30 outubro 2006

Democracia

“ Não é exagero dizer que uma sociedade democrática é fundamentada em uma espécie de fé: na convicção de que cada cidadão é capaz de assumir, e assume, total responsabilidade política. Cada um não apenas entende amplamente os problemas do governo como também está disposto a tomar parte em sua solução. Em suma, a democracia pressupõe que o cidadão saiba o que está acontecendo, entenda as dificuldades da situação e tenha elaborado por si mesmo uma resposta que o ajudará a contribuir, inteligente e construtivamente, para o trabalho comum (ou ‘liturgia’) de governar sua sociedade.

Para que assim seja, é preciso muita preparação educacional sólida. Um verdadeiro treinamento da mente. Uma formação genuína nas disciplinas intelectuais e espirituais sem as quais a liberdade é impossível.

Deve haver uma troca de idéias completamente livre. As opiniões das minorias, inclusive as opiniões que possam parecer perigosas, devem ser ouvidas, claramente entendidas e seriamente avaliadas por seus próprios méritos, não meramente suprimidas. As crenças e disciplinas religiosas devem ser respeitadas. Os direitos da consciência individual devem ser protegidos contra todo tipo de abuso evidente ou oculto.

A democracia não pode existir quando os homens preferem idéias e opiniões que são fabricadas para eles. As ações e as declarações dos cidadãos não devem ser meras ‘reações’ automáticas – meras saudações mecânicas, gesticulações que signifiquem a conformidade passiva com os ditames de quem está no poder.

Para sermos verdadeiros, teremos de admitir que não se pode esperar que isto seja realizado em todos os cidadãos de uma democracia. Mas, se não for realizado em uma proporção significativa dos cidadãos, a democracia deixa de ser um fato objetivo para se tornar apenas uma palavra com carga emocional.

Qual é a situação hoje nos Estados Unidos?”

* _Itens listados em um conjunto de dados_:
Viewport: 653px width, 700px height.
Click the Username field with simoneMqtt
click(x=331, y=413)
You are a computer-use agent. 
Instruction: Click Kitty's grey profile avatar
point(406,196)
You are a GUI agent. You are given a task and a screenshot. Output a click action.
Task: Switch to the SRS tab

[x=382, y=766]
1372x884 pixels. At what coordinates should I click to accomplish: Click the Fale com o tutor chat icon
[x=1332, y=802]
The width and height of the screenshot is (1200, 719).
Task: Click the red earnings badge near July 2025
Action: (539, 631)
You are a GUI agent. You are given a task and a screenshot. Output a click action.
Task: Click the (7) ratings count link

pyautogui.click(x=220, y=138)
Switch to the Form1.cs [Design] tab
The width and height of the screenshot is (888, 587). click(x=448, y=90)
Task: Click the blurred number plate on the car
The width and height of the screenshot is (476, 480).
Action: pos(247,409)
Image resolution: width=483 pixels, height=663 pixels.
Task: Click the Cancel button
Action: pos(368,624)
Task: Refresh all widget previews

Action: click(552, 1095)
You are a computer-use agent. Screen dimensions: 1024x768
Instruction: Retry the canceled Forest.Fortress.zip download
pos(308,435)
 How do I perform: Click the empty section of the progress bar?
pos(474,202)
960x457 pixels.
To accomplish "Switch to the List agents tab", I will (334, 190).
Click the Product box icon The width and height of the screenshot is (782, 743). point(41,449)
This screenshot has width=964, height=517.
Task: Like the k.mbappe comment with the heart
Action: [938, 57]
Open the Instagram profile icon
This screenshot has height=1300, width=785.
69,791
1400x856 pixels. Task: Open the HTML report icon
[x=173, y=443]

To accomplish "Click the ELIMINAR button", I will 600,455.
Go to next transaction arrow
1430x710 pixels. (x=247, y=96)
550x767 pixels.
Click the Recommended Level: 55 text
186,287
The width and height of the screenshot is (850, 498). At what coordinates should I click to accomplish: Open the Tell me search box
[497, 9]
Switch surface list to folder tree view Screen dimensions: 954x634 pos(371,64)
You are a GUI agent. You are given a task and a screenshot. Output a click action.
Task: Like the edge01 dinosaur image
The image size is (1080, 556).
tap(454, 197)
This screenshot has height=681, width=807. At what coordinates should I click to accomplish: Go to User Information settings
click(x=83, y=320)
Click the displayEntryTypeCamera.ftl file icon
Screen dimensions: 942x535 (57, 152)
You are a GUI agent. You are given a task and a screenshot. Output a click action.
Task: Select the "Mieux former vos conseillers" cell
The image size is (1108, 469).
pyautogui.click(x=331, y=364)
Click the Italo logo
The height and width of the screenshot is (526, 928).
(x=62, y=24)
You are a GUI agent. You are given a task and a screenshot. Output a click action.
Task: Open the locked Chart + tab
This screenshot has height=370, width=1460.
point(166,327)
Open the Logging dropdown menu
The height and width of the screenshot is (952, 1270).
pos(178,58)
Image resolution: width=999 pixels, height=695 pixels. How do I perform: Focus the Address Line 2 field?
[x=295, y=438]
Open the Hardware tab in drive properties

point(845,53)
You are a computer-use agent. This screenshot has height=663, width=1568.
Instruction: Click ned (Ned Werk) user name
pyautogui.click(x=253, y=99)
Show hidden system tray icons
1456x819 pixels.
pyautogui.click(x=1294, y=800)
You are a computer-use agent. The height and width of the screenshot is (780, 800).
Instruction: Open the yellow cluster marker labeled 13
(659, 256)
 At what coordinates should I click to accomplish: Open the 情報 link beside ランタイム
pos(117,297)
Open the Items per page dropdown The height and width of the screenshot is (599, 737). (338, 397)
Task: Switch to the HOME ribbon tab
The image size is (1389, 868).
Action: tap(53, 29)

* _O que se pede_:
(1) Segundo o trecho sobre democracia, por que é preciso muita preparação educacional sólida? Responda em até três frases.
(2) Diga se cada afirmação concorda com o trecho sobre democracia, respondendo sim ou não e citando literalmente as palavras do trecho que decidem a resposta. (a) As opiniões das minorias que pareçam perigosas devem ser suprimidas. (b) O trecho admite que não se pode esperar que todos os cidadãos de uma democracia correspondam a esse ideal. (c) As crenças religiosas devem ser respeitadas.
A listagem não é necessária para nada aqui.

* _Tarefas resolvidas_:
(1) Essa preparação é necessária para que cada cidadão saiba o que está acontecendo, entenda as dificuldades da situação e elabore por si mesmo uma resposta que o ajude a contribuir para o trabalho comum de governar sua sociedade. O trecho também afirma que ela oferece uma formação genuína nas disciplinas intelectuais e espirituais sem as quais a liberdade é impossível.

(2)
(a) Não: "devem ser ouvidas, claramente entendidas e seriamente avaliadas por seus próprios méritos, não meramente suprimidas".
(b) Sim: "não se pode esperar que isto seja realizado em todos os cidadãos de uma democracia".
(c) Sim: "As crenças e disciplinas religiosas devem ser respeitadas."